TEXT SHOWN

Cloudflare announces Firewall for AI

Firewall for AI will analyze user prompts to large language models to identify attempts to extract data or otherwise exploit a model, Cloudflare said.

Editor at Large, InfoWorld |

Cloudflare has announced the development of Firewall for AI, a protection layer that can be deployed in front of large language models (LLMs) that promises to identify abuses before they reach the models.

Unveiled March 4, Firewall for AI is intended to be an advanced web application firewall (WAF) for applications that use LLMs, comprising a set of tools that can be deployed in front of applications to detect vulnerabilities and provide visibility into the threats to models.

Cloudflare said Firewall for AI will combine traditional WAF tools such as rate limiting and sensitive data detection with a new protection layer that analyzes the model prompts submitted users to identify attempts to exploit the model. Firewall for AI will run on the Cloudflare network, enabling Cloudflare to identify attacks early and protect users and models from attacks and abuses, the company said. The product is currently under development.

EXPLORE THE MATERIAL
**A.** In the article about Cloudflare's Firewall for AI, rewrite the passage from "Unveiled March 4, Firewall" to "threats to models." and put "Introduced" in place of "Unveiled".
**B.** Quote every sentence in the Firewall for AI article that credits its statement to Cloudflare with the word "said."
**C.** Write the next part of the article on Cloudflare's Firewall for AI, beginning after its last sentence.
The material after this point comes from a different source.

DATASET ENTRIES
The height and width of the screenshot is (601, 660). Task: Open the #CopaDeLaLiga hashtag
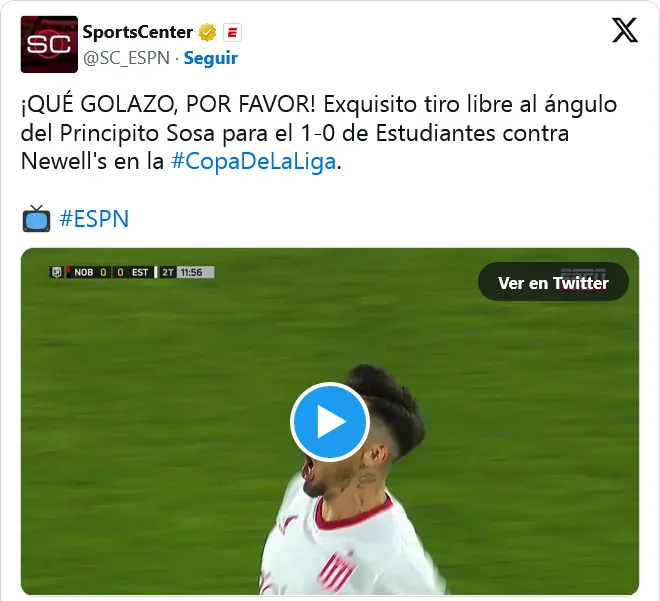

---

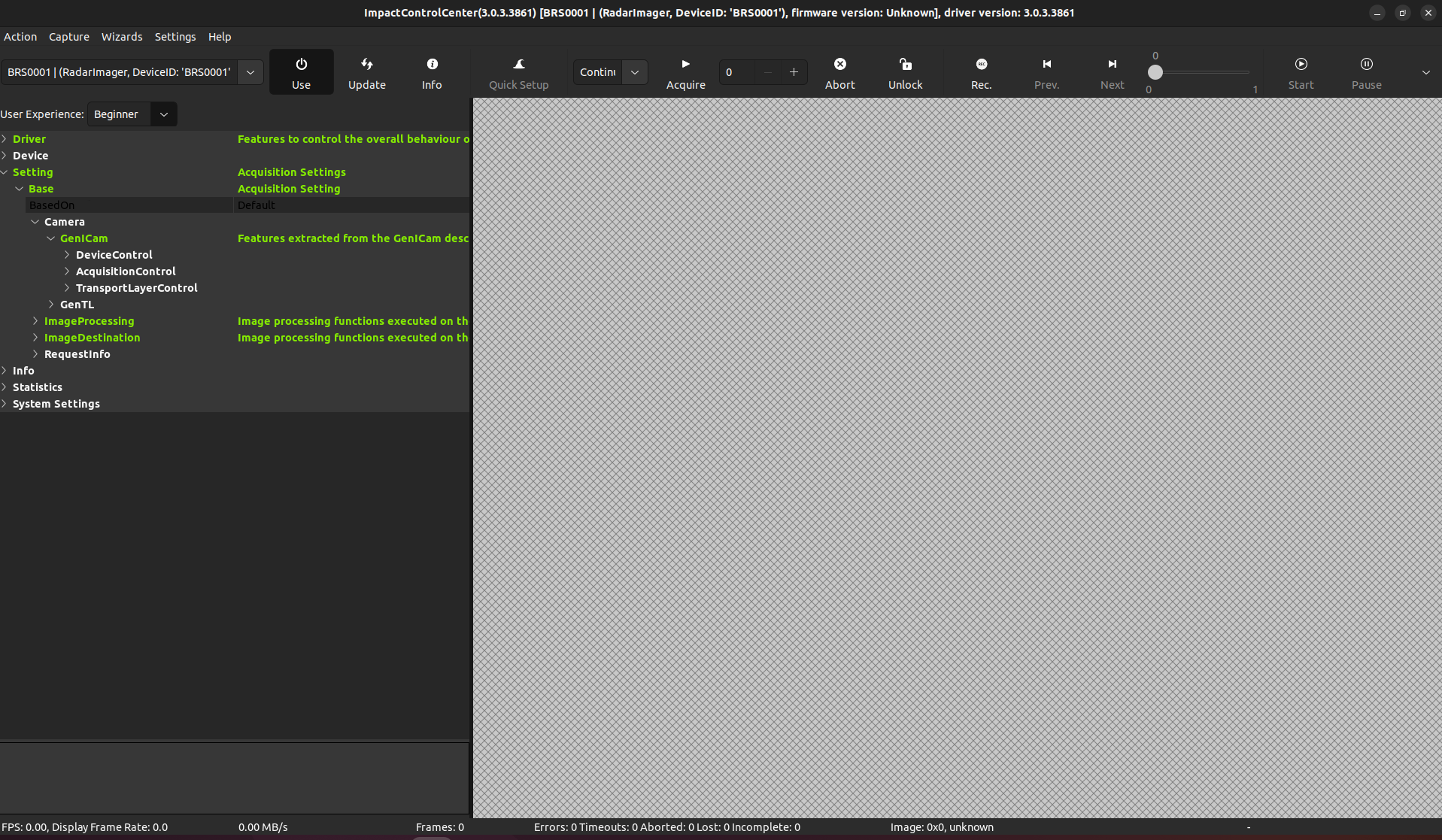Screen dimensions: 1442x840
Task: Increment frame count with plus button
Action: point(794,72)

RESPONSES TO THE TASKS
**A.**
Introduced March 4, Firewall for AI is intended to be an advanced web application firewall (WAF) for applications that use LLMs, comprising a set of tools that can be deployed in front of applications to detect vulnerabilities and provide visibility into the threats to models.

**B.**
- Firewall for AI will analyze user prompts to large language models to identify attempts to extract data or otherwise exploit a model, Cloudflare said.
- Cloudflare said Firewall for AI will combine traditional WAF tools such as rate limiting and sensitive data detection with a new protection layer that analyzes the model prompts submitted users to identify attempts to exploit the model.
- Firewall for AI will run on the Cloudflare network, enabling Cloudflare to identify attacks early and protect users and models from attacks and abuses, the company said.

**C.**
Some vulnerabilities that affect traditional web and API applications, such as injections and data exfiltration, also apply to the LLM world. But a new set of threats is now relevant because of how LLMs work. For example, researchers recently discovered a vulnerability in an AI collaboration platform that allowed them to hijack models and conduct unauthorized actions, Cloudflare said.

Cloudflare’s Firewall for AI will be deployed like a traditional WAF, in which every API request with an LLM prompt is scanned for patterns and signatures of possible attacks. It can be deployed in front of models hosted on the Cloudflare Workers AI platform or models hosted on any third-party infrastructure. Also, it can be used alongside Cloudflare AI Gateway.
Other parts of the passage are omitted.